1\. The Problem Statement

(who needs a solution, why do they need a solution, what do they do now:
breakdown the value by time-cost and money-cost, what is the TAM, what subset
of that TAM do you focus on first (does a subset of that TAM pay more or at
all?))

2\. The Solution

(what options for solutions do you have, what is the cost of each of those,
what is the value of each of those to an end-user (is that value able to be
reflected in revenue), how do you implement these, which do you choose)

3\. The team

(what roles are needed, what are good qualities for these roles, what should
YOU focus on, how do you focus, what is the motivation, other (morale etc...))

4\. Business Strategy

(how do you market your product, how do you make customers screaming happy, do
you develop a partner network, how to utilize big players, when to change
gears, how to change gears)

5\. Money

(what do you need and for how long, how do you obtain it, what are appropriate
milestones for your industry...(there's a lot on this topic))

Objective 1
Report how many lines of the rows below contain the string "width". Give only the number.

(Dataset excerpt)

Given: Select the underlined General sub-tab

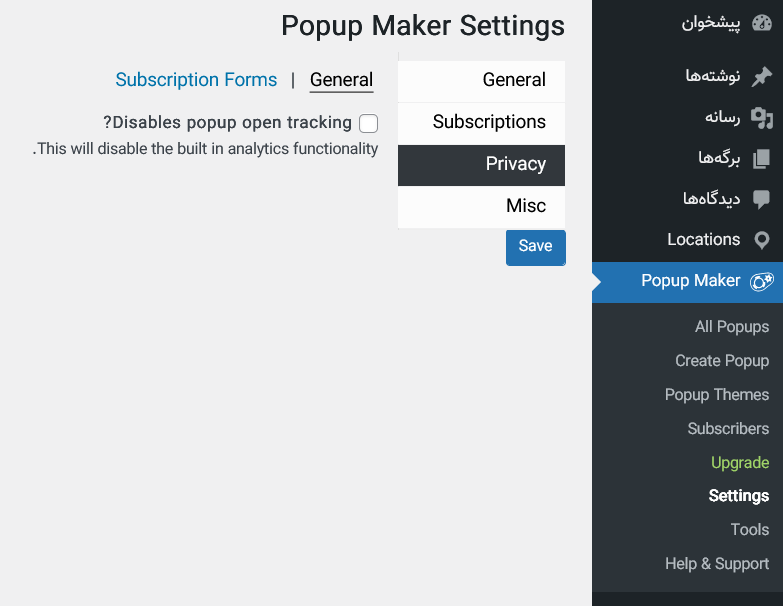Looking at the screenshot, I should tap(342, 80).
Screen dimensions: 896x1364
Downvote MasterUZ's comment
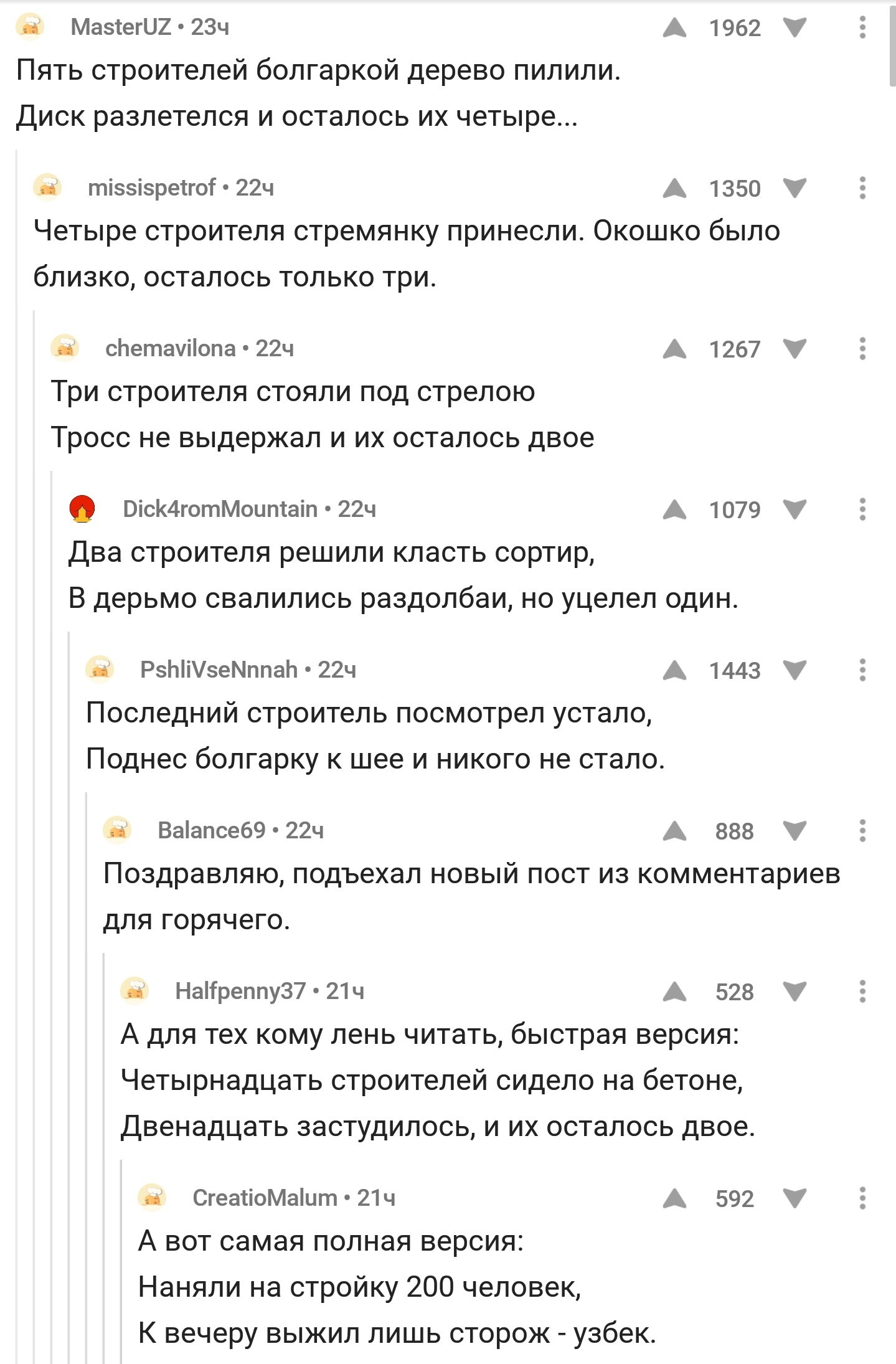[x=795, y=28]
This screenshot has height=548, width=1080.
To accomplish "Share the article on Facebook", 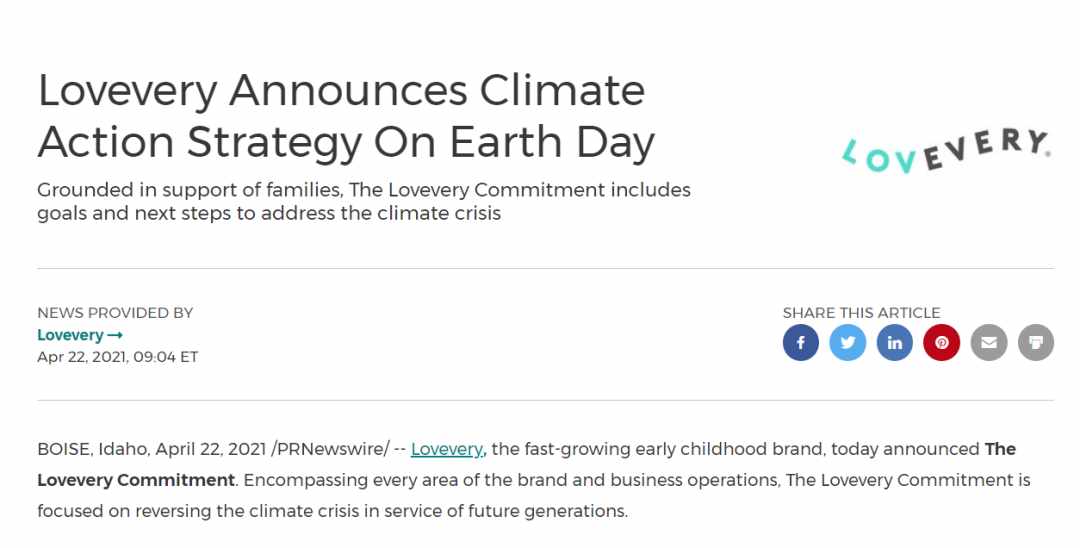I will pos(800,343).
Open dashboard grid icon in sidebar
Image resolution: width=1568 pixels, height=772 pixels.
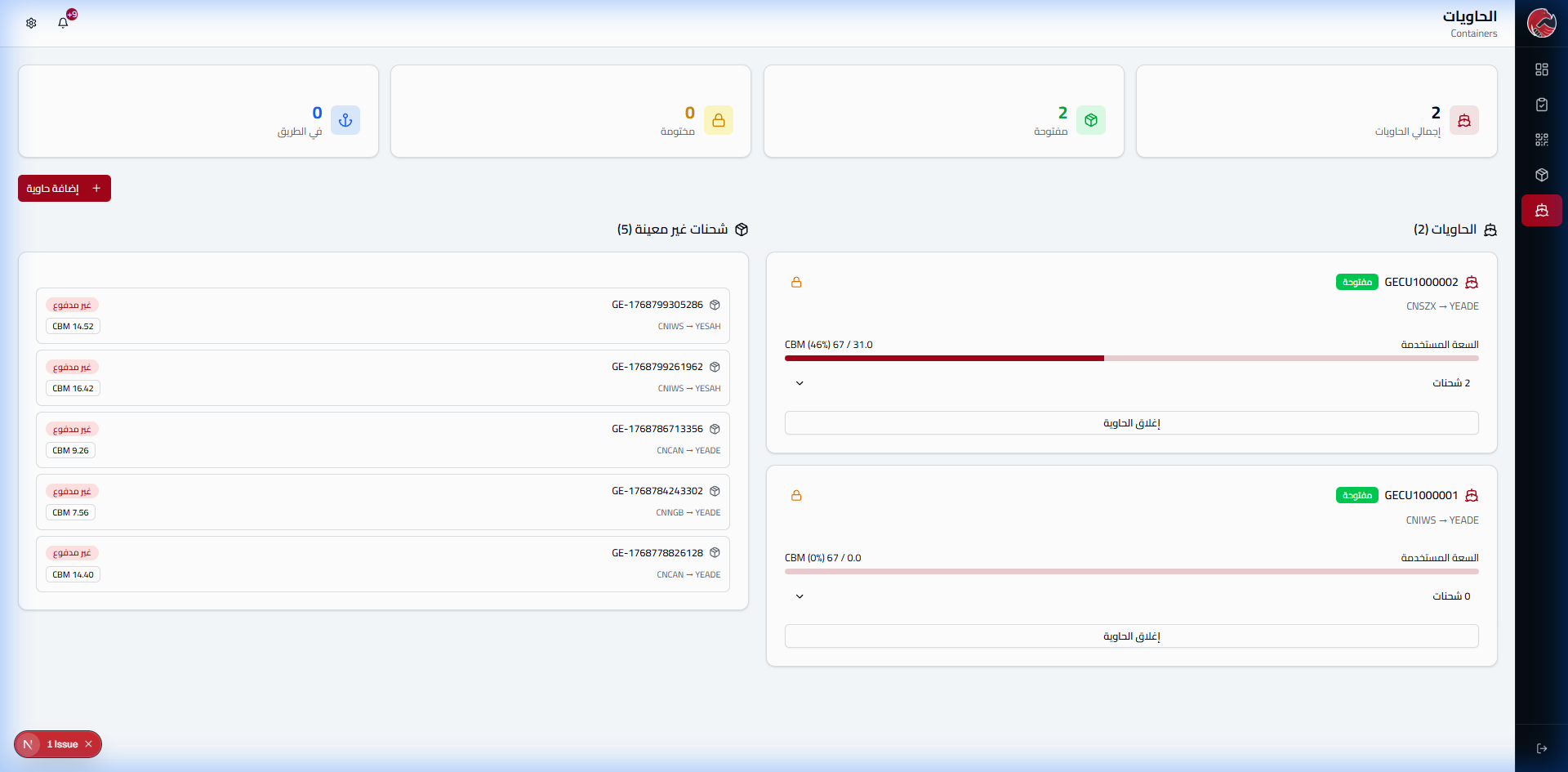tap(1541, 69)
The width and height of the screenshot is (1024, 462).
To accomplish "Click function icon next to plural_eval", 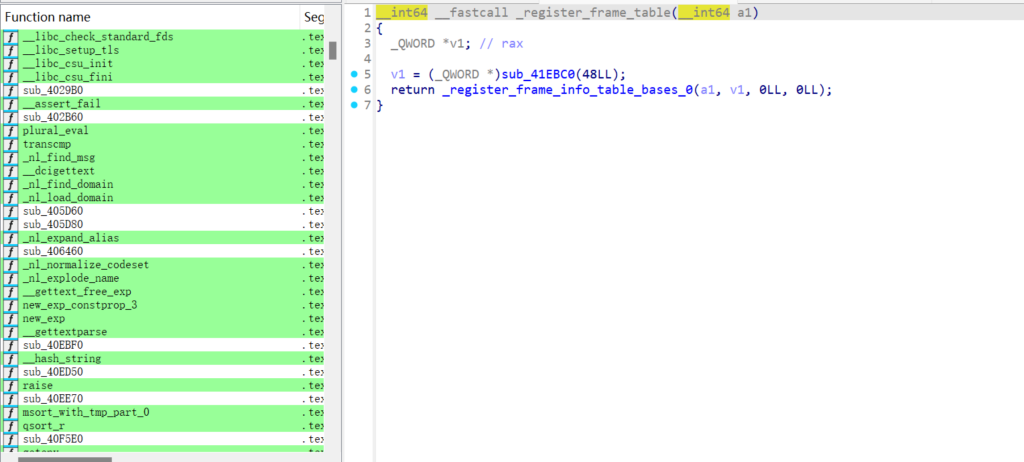I will [x=11, y=131].
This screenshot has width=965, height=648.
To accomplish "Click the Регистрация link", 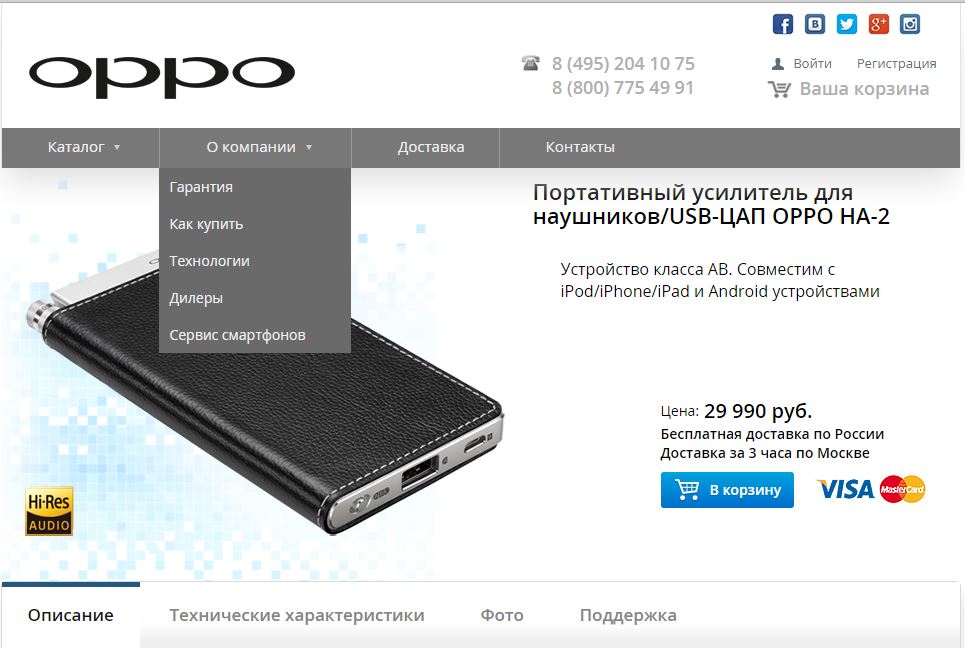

Objective 2
Decide whether each statement agrees with the five-part outline, answering yes or no and quoting the deciding words. (a) The team section asks what roles are needed. (b) The Money section says there is little to cover on that topic. (c) The Business Strategy section asks whether you develop a partner network.

Task solution 1
4

Task solution 2
(a) Yes: "what roles are needed"
(b) No: "(there's a lot on this topic)"
(c) Yes: "do you develop a partner network"